THINK: The Design Centre Blog

Child of the Sun

The bright blue sky opens up wide over the uninteresting terrain that makes up the geography of central Florida.  Like the sky above it, Lake Hollingsworth is large and blue and its soft texture forms the perfect background to the landmark college campus that abuts it.  Florida Southern College has seen thousands of students pass through its doors since it first opened its 100 acre campus in Lakeland in 1922, its fourth home since its founding in 1885.  Despite its upstanding reputation as a fantastic liberal arts college, it is probably best known, at least in the architecture community, as the college that Frank Lloyd Wright designed and the largest collection of his buildings on the planet. 

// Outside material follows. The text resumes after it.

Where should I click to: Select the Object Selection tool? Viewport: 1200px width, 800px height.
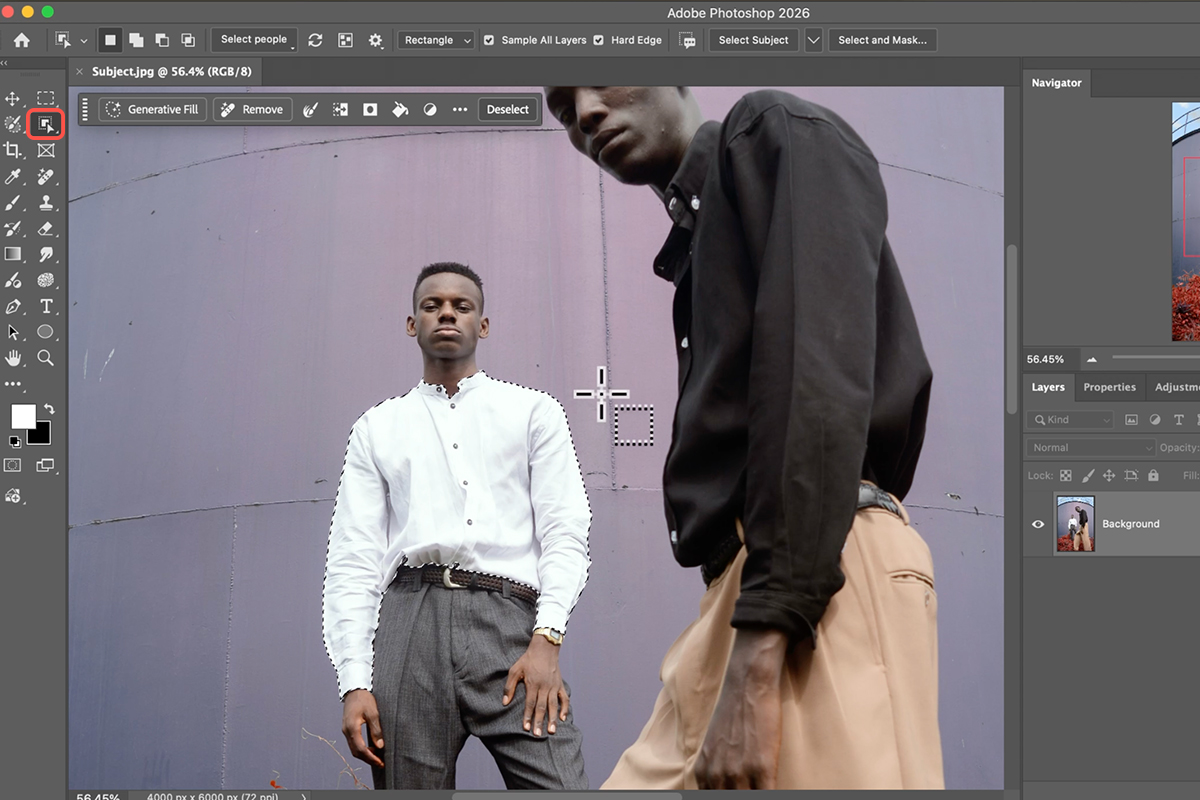(x=45, y=124)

The historic buildings of FSC are dotted across the campus and woven together through a network of low cantilevered esplanades, protecting students and faculty from the prevalent sun and occasional monsoon that stereotype Florida’s weather.  Although all of the buildings provide important functions to the college, the most memorable is the Annie Pfeiffer Chapel, the first building to be completed in 1941.  Through the perforated blocks that make up most of the building’s shell, natural illumination shines through colored glass pieces spreading vibrant, prismatic light throughout the neutral concrete interior.  These expressive concrete forms were a hallmark of Frank Lloyd Wright, adapted from a system he originally designed for a series of homes built in California during the roaring ‘20s.  The forms integrated function and design into one module and allowed the construction process to be streamlined.

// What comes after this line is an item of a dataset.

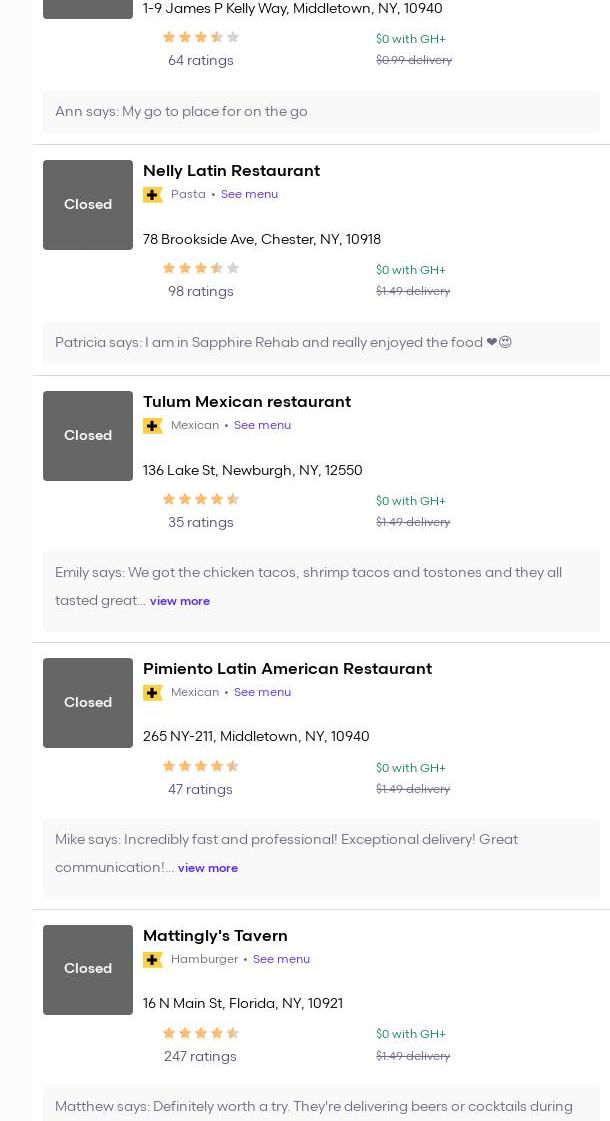Open See menu for Nelly Latin Restaurant

tap(249, 194)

In true Wright fashion, all of the structures are very respectful of the natural environment in which the campus resides.  The esplanades in particular are low, slicing just beneath the branches of the old trees adjacent to them.  The columns supporting the esplanades are all spaced on the same gauge that the orange trees that once made up the grove in which the campus is now located, too. 

Beyond the design of the buildings and planning of the campus, the best thing about the history of Florida Southern College and the Wright connection is the relationship that was hewn from the commission that started in 1938.  During the height of the Great Depression, Dr. Ludd Spivey, was inspired to build the “modern American campus” for FSC after a trip to Europe, and he knew the perfect architect for the job.  Through the genius of Dr. Spivey and Mr. Wright, who offered scholarships to students to help build the structures Wright designed from the ground up, the campus slowly began to take shape over the next decade.  It is a quintessentially American story that such an amazing landmark grew out of the greatest economic collapse in modern time and later the strain that World War II put on the availability of materials and manpower across all sectors.

Today, the college and Wright’s famous buildings are experiencing an explosion of renewed interest and respect.  In the past few years, the academic program of the FSC has received recognition from a number of different sources.  Since 1992 the visitor center has welcomed guests from all over the world in search of information on the famous architect and to see the buildings, many which have been restored or are undergoing restoration, that make up the “Child of the Sun”.